WHAT YOU ARE ASKED TO DO:
Arrange the lines from the one with "This screenshot has width=766, height=507." to the one with "point(158,300)", both included, as a Markdown table with the columns Row and Line. Number the rows, skip blank lines, and leave out the pictures.

MATERIAL FOR THIS EXERCISE:
....................

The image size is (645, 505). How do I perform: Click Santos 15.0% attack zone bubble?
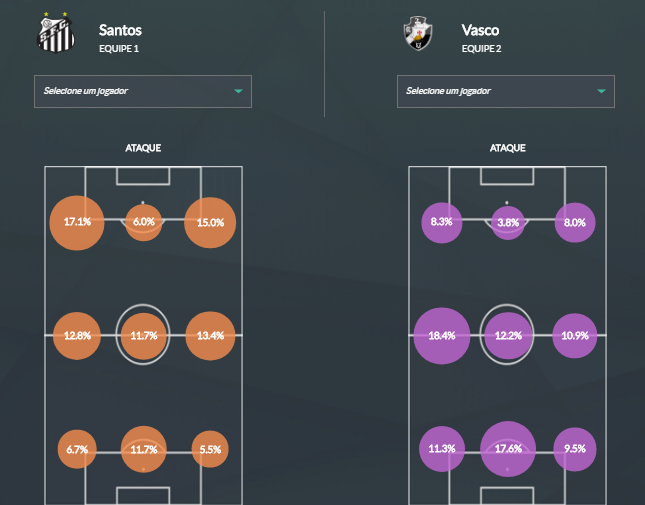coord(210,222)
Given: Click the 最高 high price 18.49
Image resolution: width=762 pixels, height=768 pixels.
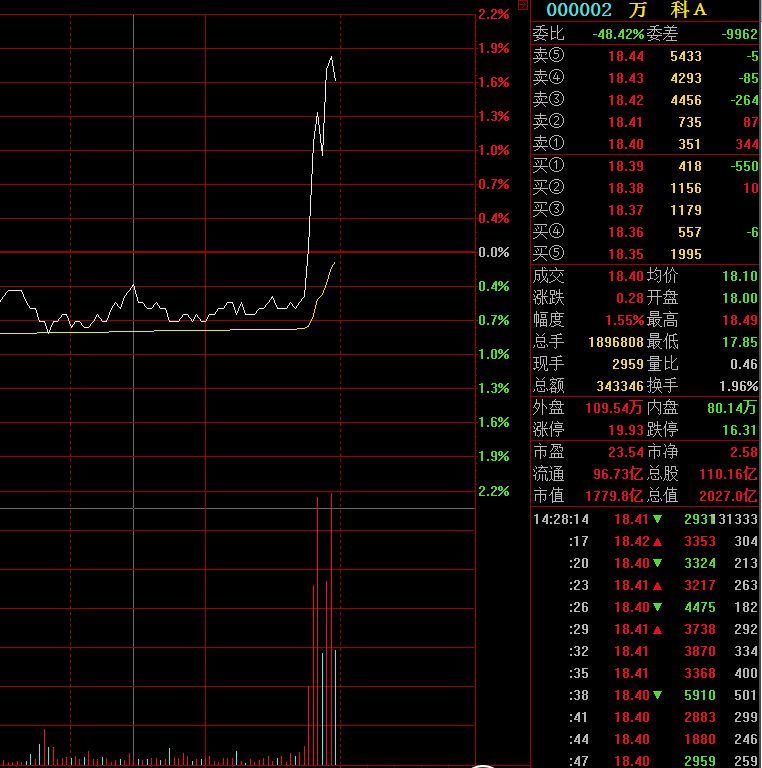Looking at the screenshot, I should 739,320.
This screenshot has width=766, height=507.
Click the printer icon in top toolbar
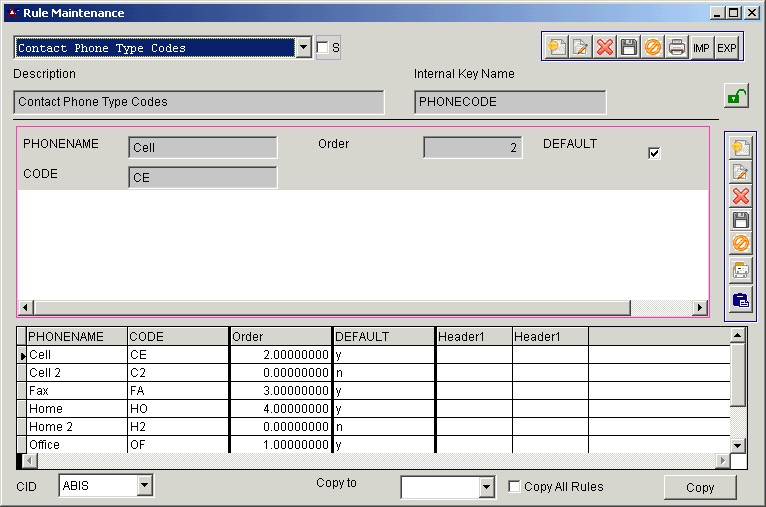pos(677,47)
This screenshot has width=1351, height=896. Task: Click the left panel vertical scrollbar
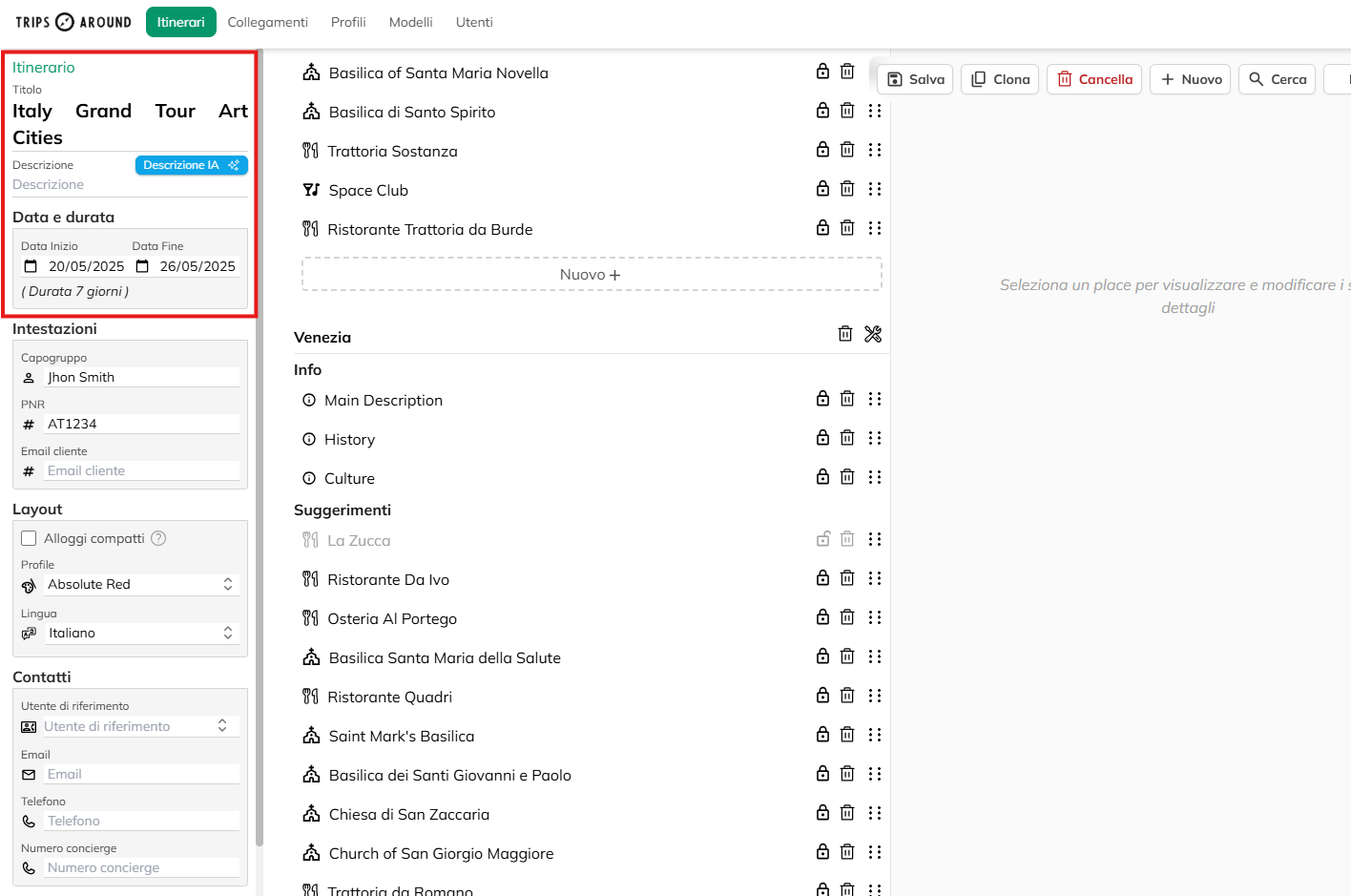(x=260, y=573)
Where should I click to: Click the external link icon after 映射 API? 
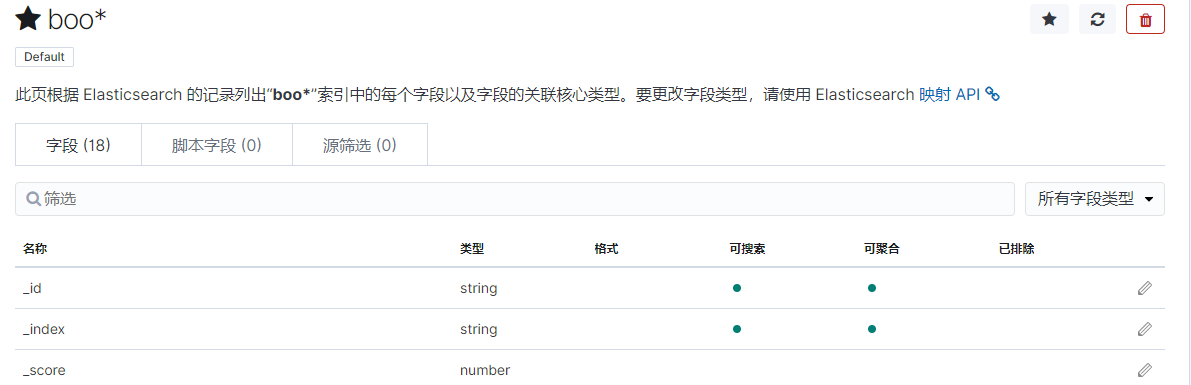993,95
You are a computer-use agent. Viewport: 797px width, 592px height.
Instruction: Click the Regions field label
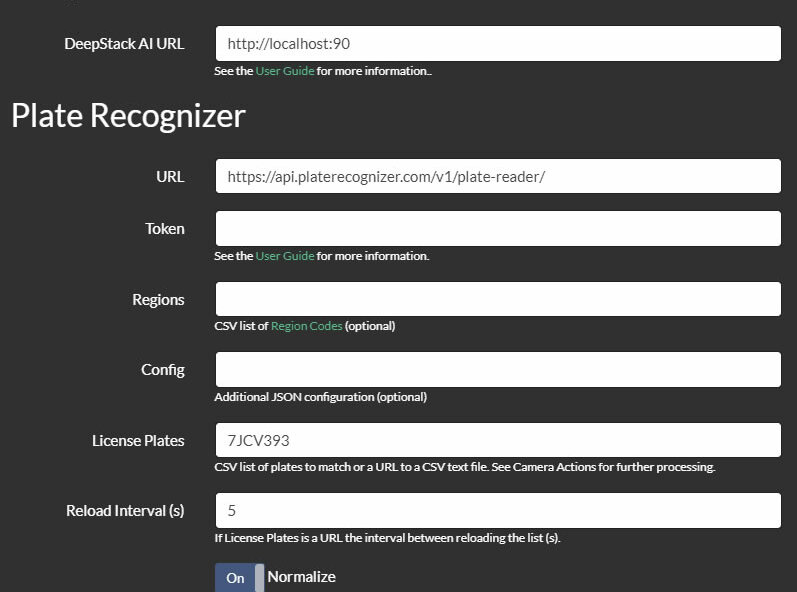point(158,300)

....................

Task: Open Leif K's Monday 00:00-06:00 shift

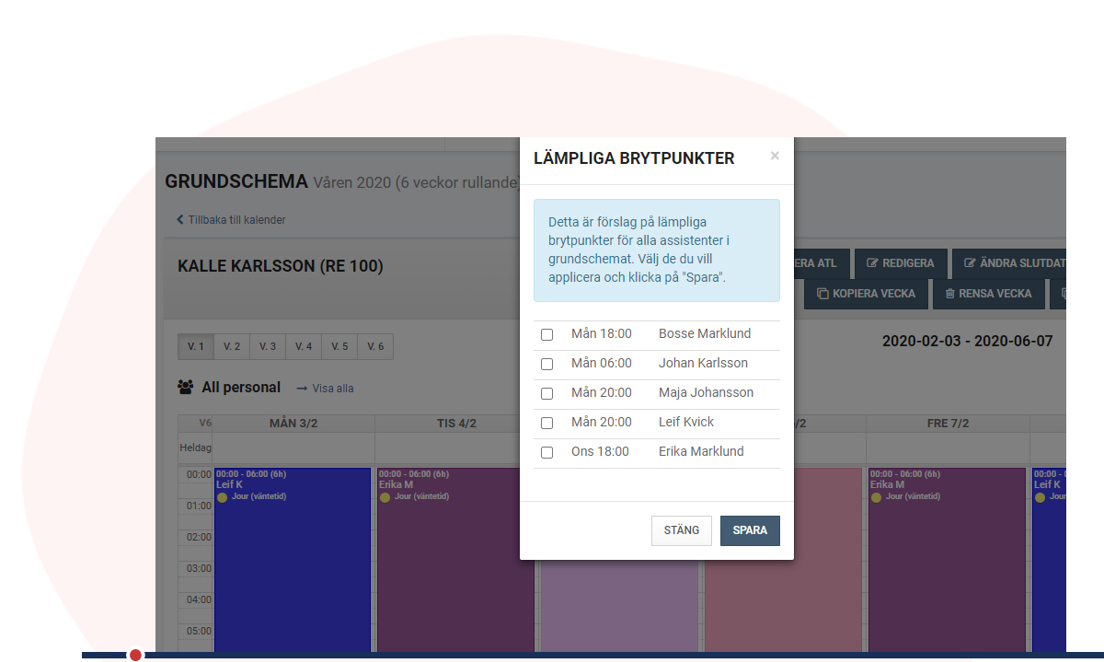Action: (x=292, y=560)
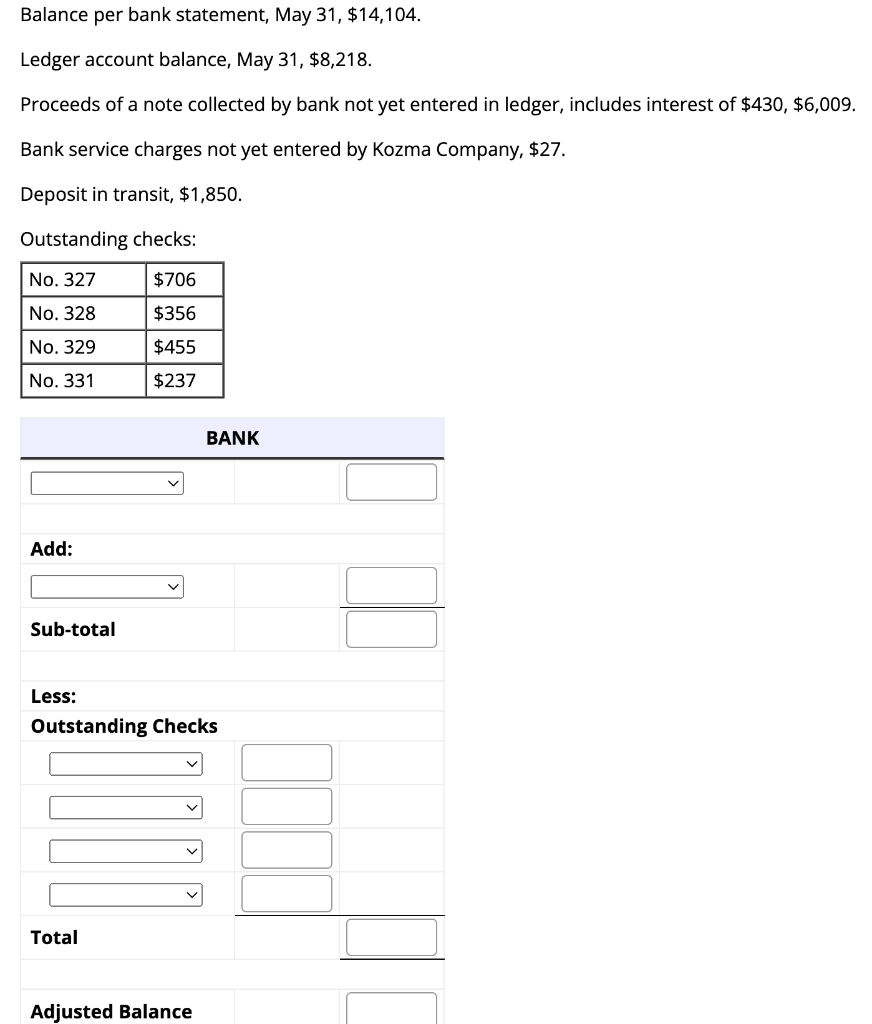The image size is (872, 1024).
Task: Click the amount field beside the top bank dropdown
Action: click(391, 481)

....................

ANSWER TO THE TASK:
| Row | Line |
|---|---|
| 1 | This screenshot has width=766, height=507. |
| 2 | Click the printer icon in top toolbar |
| 3 | pos(677,47) |
| 4 | This screenshot has width=1351, height=896. Task: Click the left panel vertical scrollbar |
| 5 | (x=260, y=573) |
| 6 | Where should I click to: Click the external link icon after 映射 API?  |
| 7 | 993,95 |
| 8 | You are a computer-use agent. Viewport: 797px width, 592px height. |
| 9 | Instruction: Click the Regions field label |
| 10 | point(158,300) |